*** RECORDS SUPPLIED Section Begins ***

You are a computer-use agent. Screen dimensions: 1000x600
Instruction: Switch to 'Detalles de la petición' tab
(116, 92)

*** RECORDS SUPPLIED Section Ends ***
*** RECORDS SUPPLIED Section Begins ***

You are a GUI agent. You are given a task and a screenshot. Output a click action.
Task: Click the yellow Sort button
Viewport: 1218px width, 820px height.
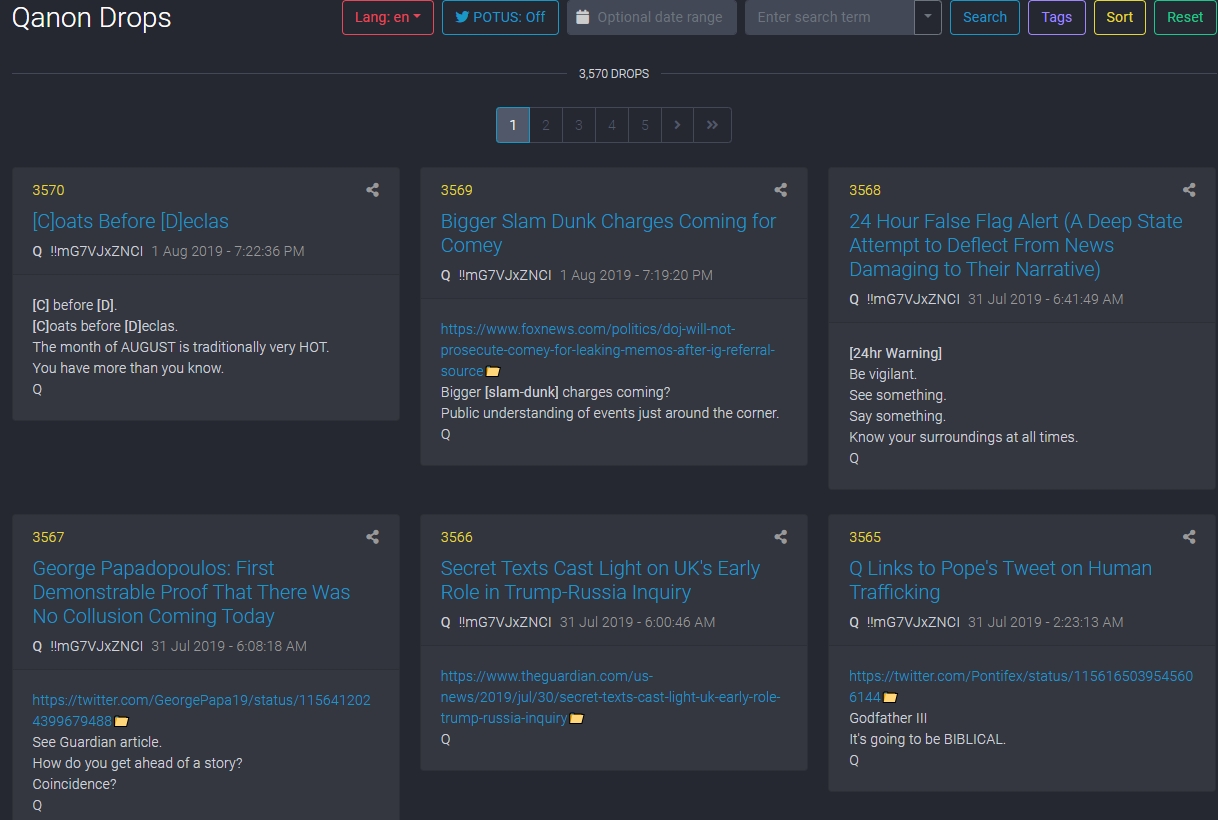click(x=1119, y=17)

*** RECORDS SUPPLIED Section Ends ***

YOUR OBJECTIVE
Note every line of the entries in which "agent" appears, and copy it down.

FINAL ANSWER
You are a computer-use agent. Screen dimensions: 1000x600
You are a GUI agent. You are given a task and a screenshot. Output a click action.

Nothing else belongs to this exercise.